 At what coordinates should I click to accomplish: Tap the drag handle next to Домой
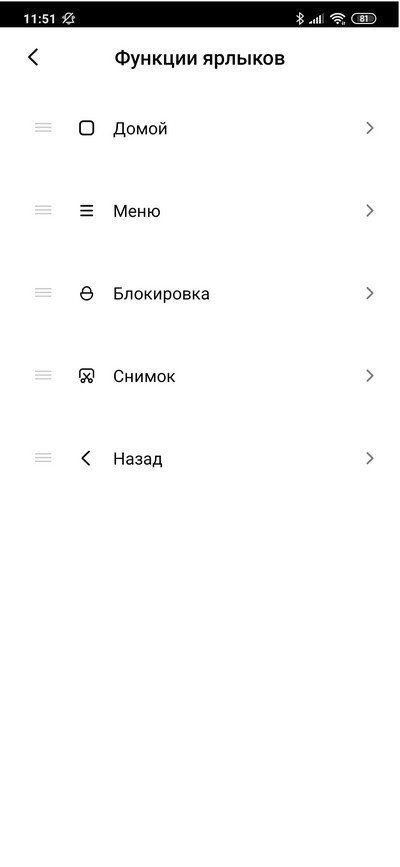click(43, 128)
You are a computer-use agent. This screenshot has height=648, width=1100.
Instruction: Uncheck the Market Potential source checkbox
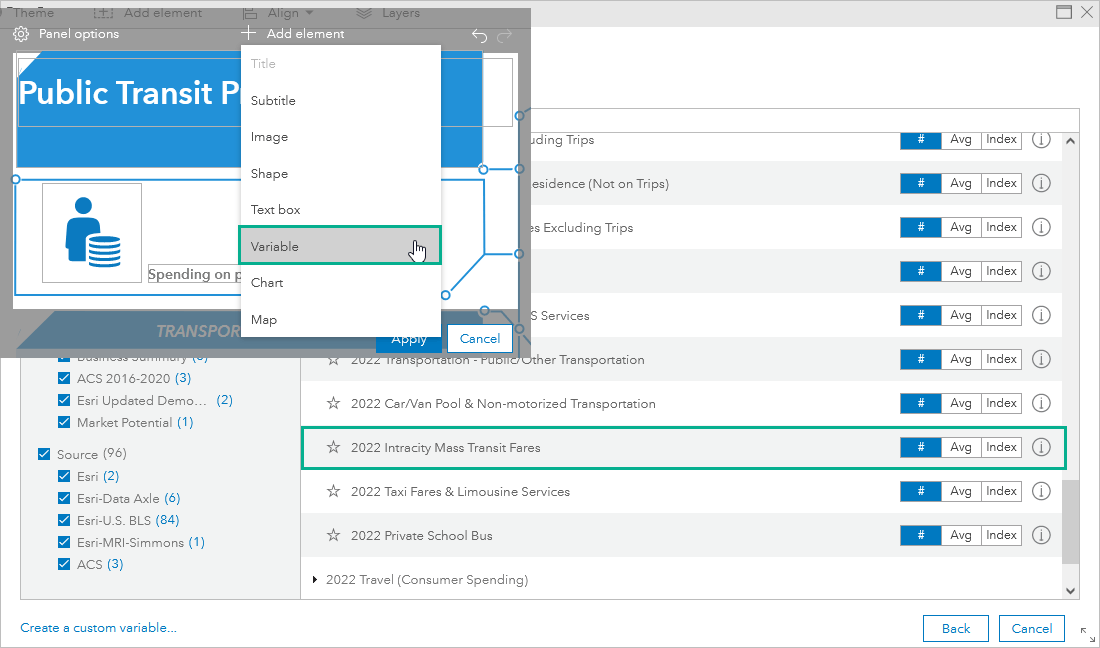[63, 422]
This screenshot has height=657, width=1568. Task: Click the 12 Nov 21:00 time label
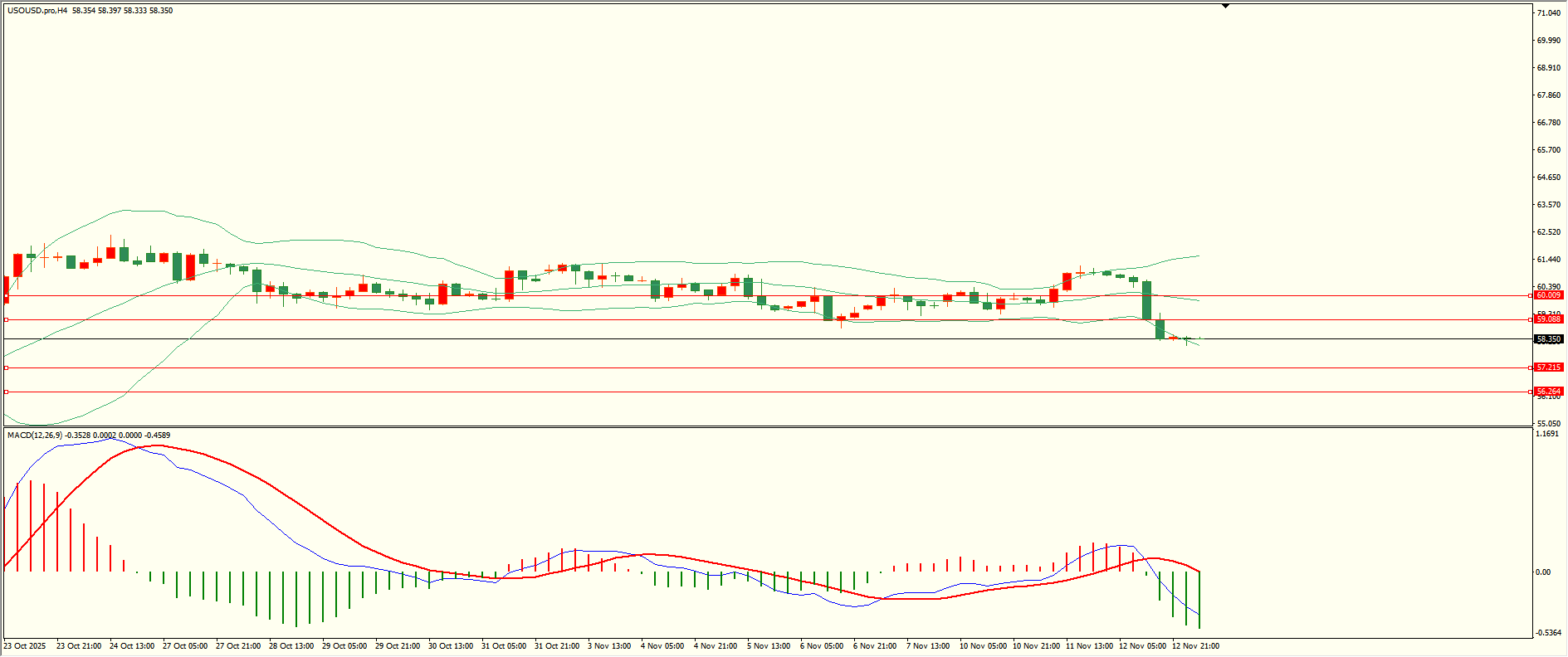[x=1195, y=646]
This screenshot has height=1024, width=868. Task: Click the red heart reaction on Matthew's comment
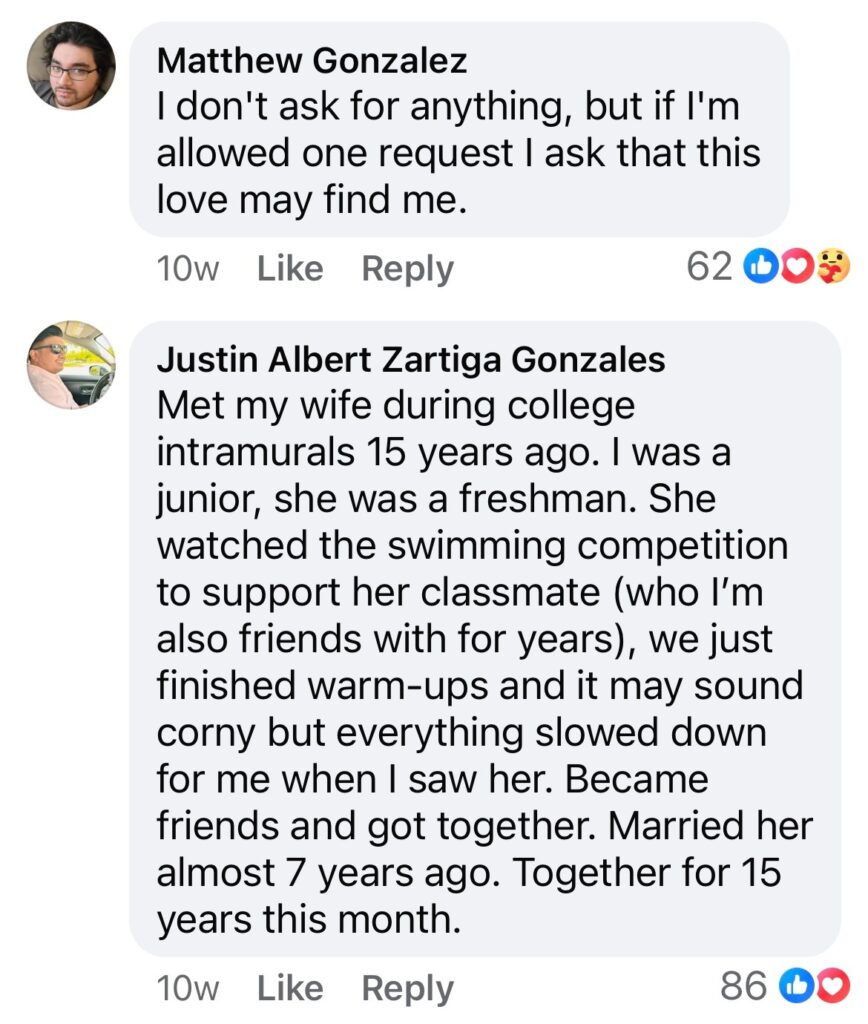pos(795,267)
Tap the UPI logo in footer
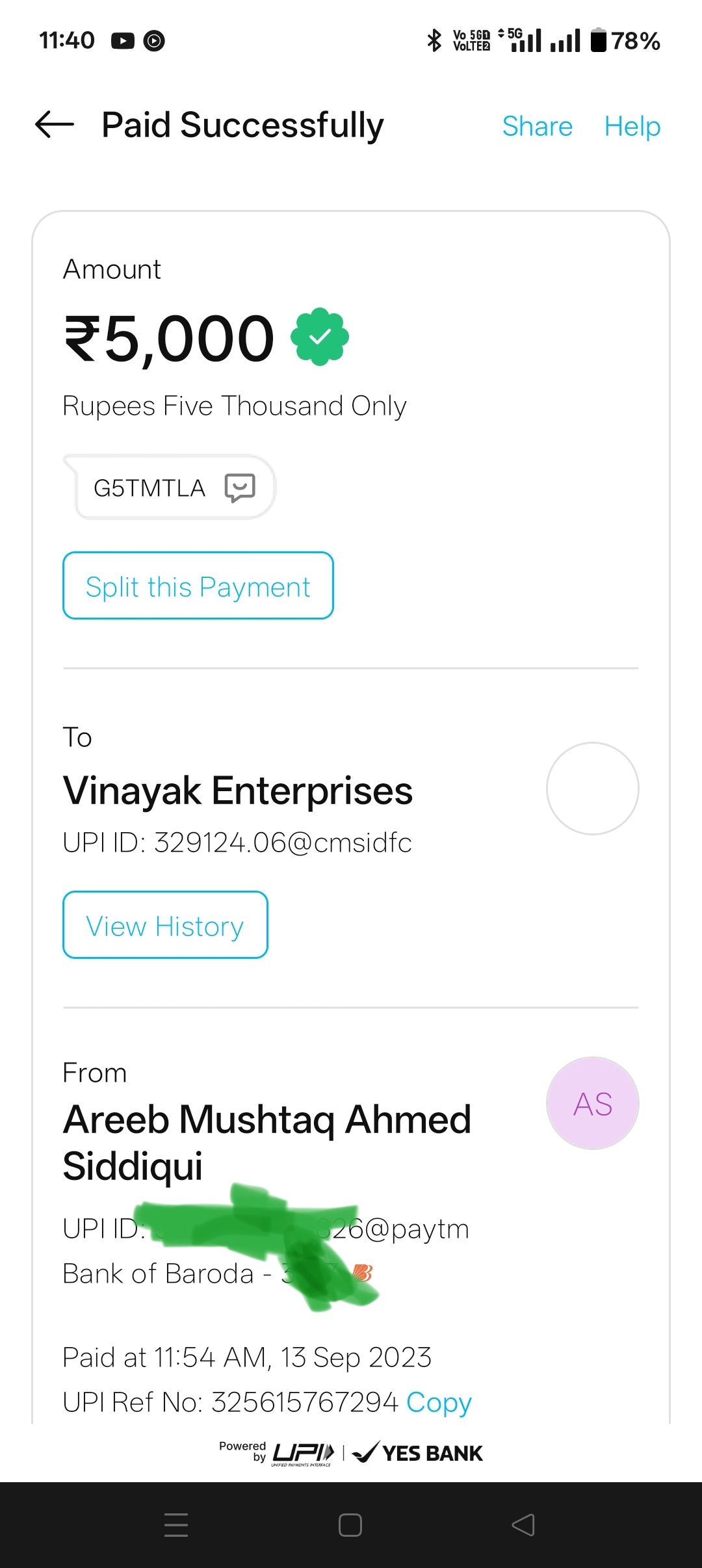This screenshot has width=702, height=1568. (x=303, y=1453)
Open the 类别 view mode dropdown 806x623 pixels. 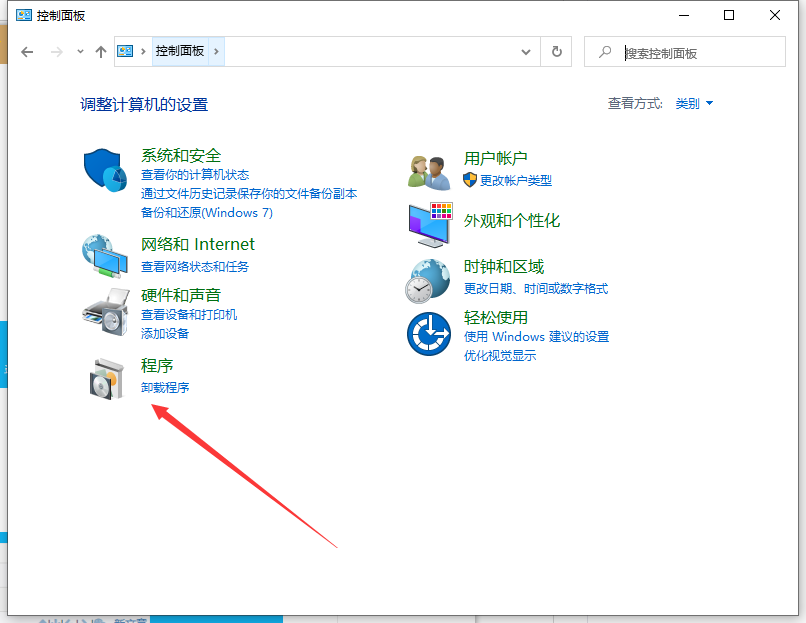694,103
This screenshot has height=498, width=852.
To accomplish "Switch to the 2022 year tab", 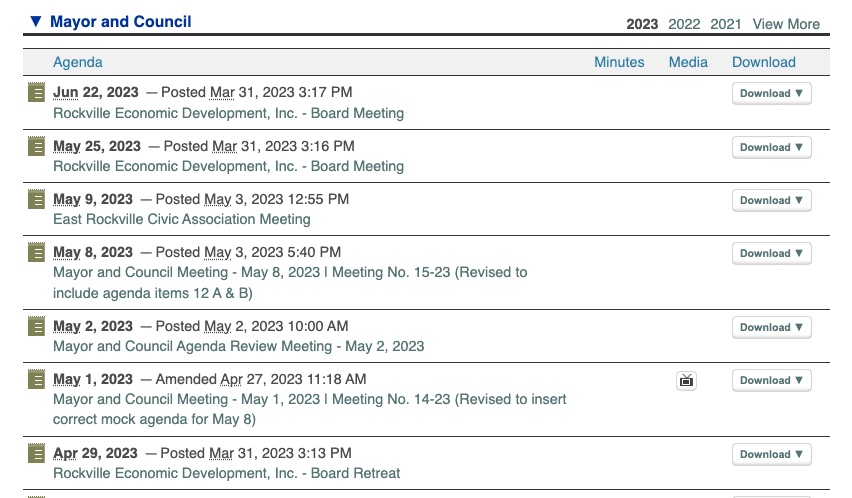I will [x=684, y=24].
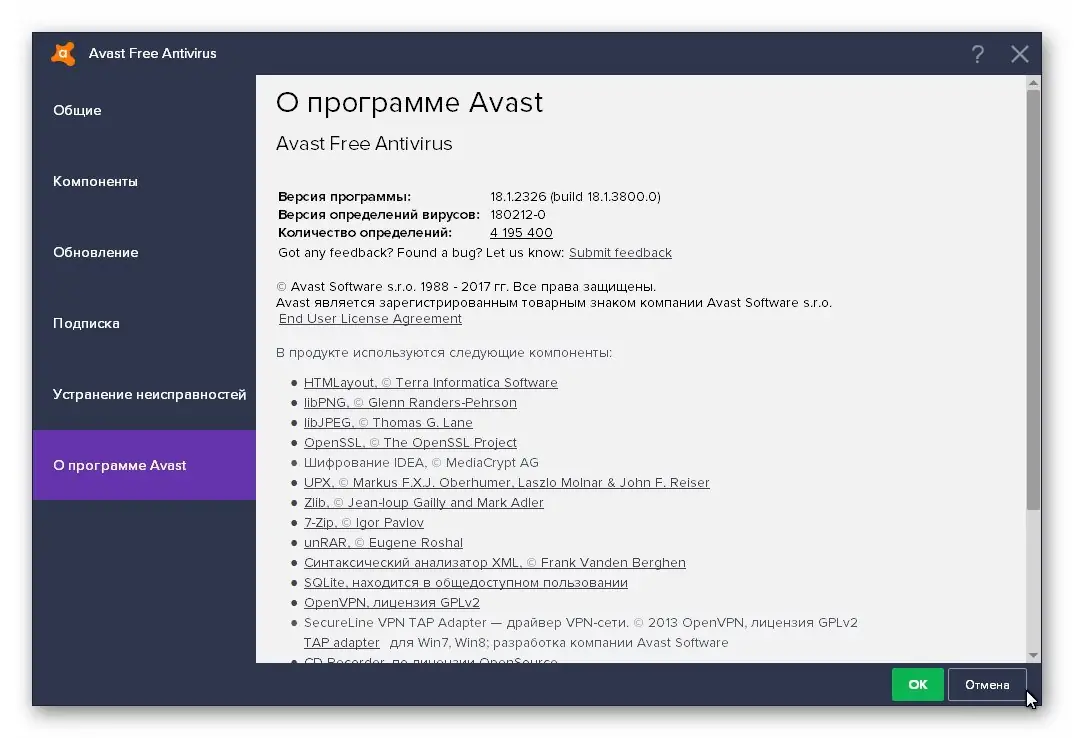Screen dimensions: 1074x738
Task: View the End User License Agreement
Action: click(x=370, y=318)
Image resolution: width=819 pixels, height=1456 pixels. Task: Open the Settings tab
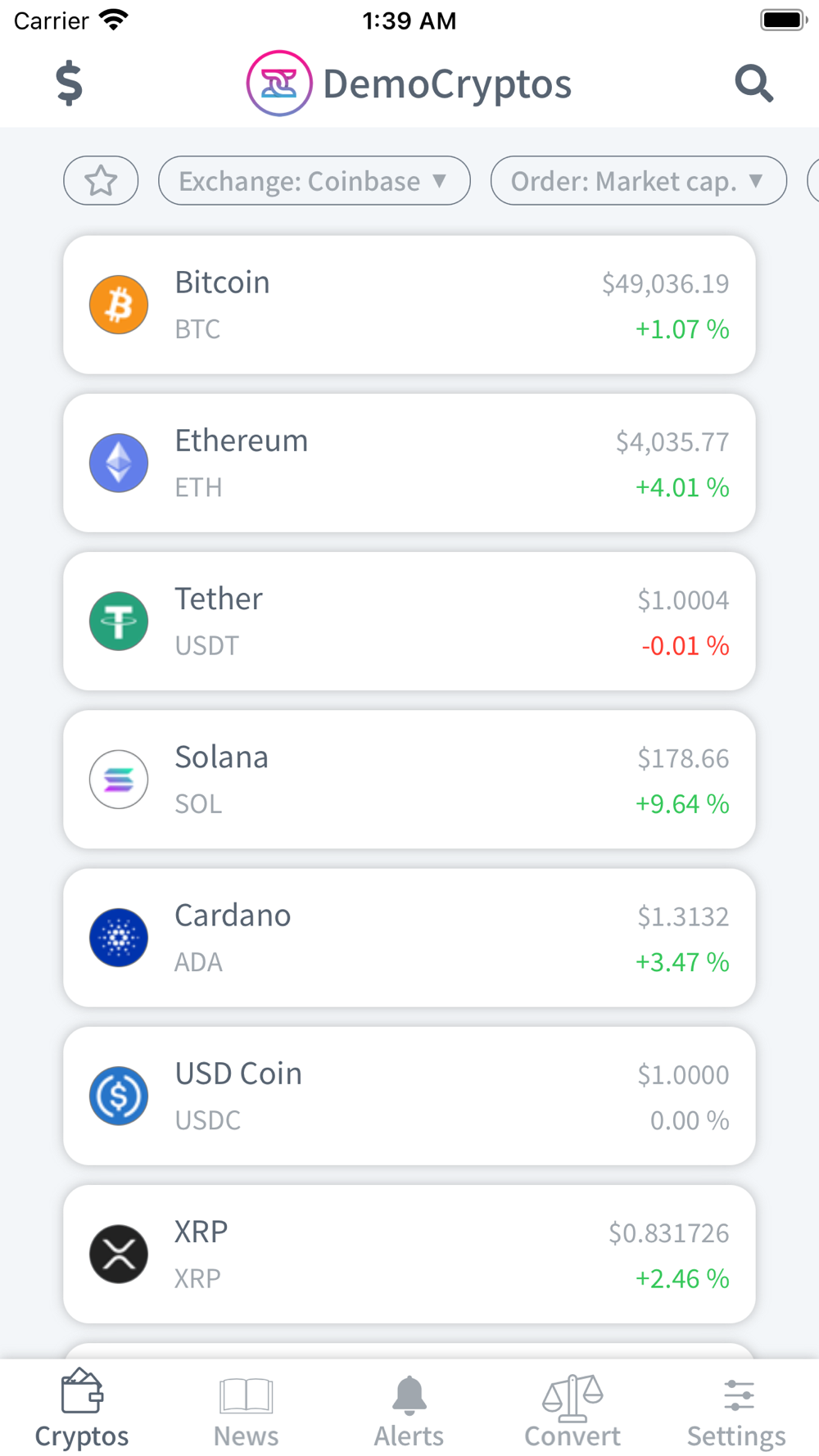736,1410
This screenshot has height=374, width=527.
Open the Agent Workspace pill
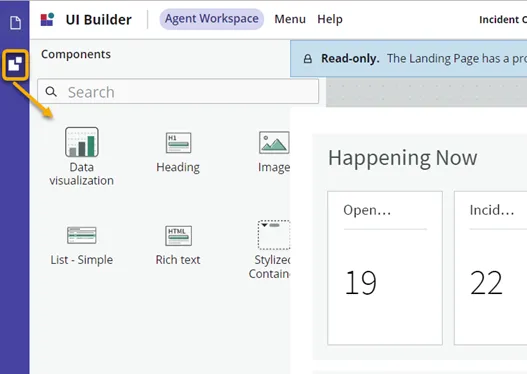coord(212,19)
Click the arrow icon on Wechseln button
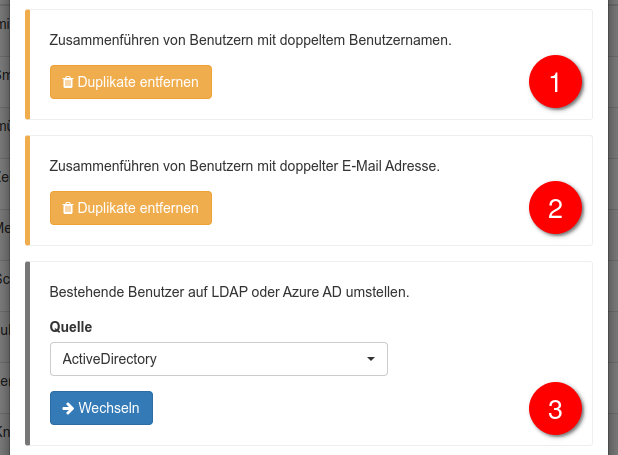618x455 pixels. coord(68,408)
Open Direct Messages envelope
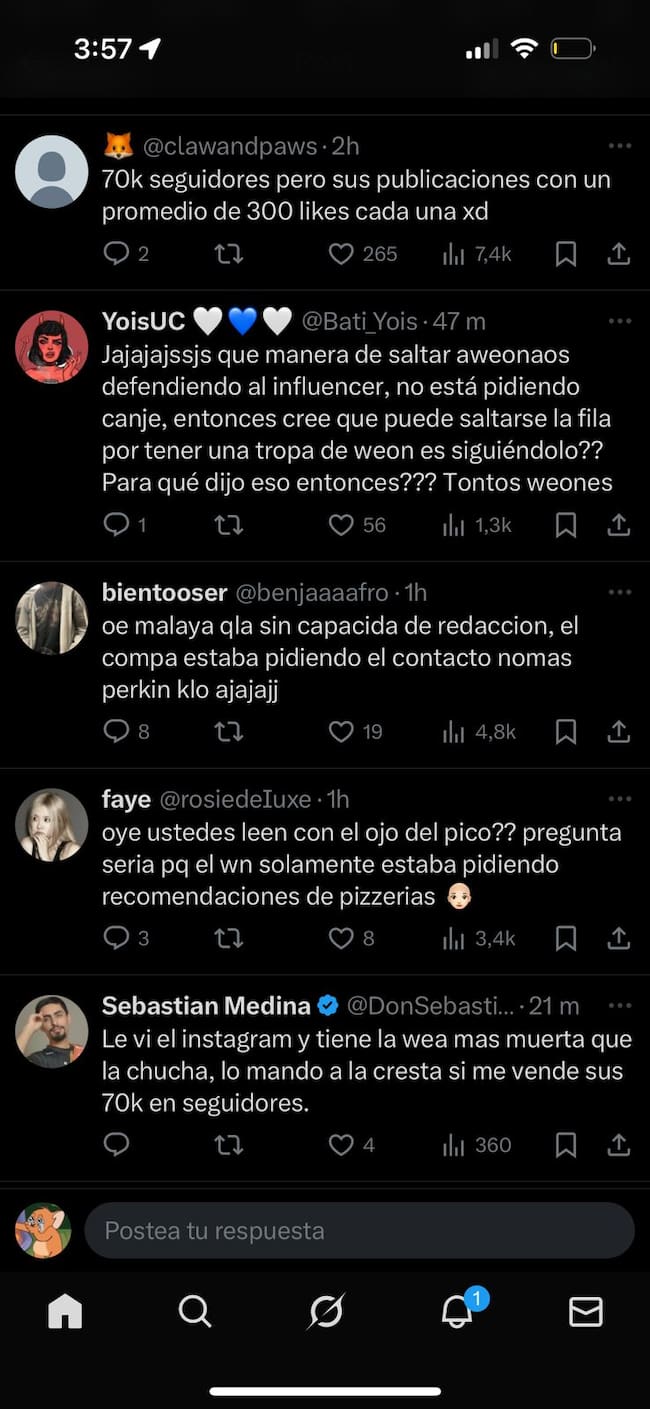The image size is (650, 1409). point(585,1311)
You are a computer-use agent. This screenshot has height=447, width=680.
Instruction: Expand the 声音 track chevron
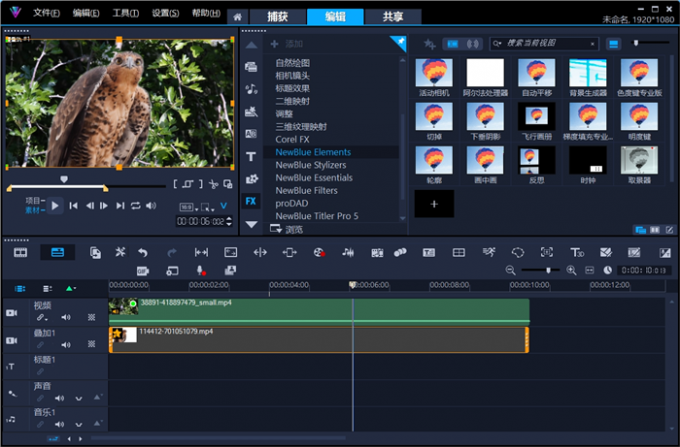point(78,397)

========================

## Problem to work on
The answer should contain only the lines from the one with "This screenshot has height=374, width=527." through the last line of the material, given word for word and without pictures.

## Solution to the exercise
This screenshot has height=374, width=527.
Open the Agent Workspace pill
coord(212,19)
Click the arrow icon on Wechseln button
618x455 pixels. coord(68,408)
Open Direct Messages envelope
The image size is (650, 1409). point(585,1311)
You are a computer-use agent. This screenshot has height=447, width=680.
Instruction: Expand the 声音 track chevron
point(78,397)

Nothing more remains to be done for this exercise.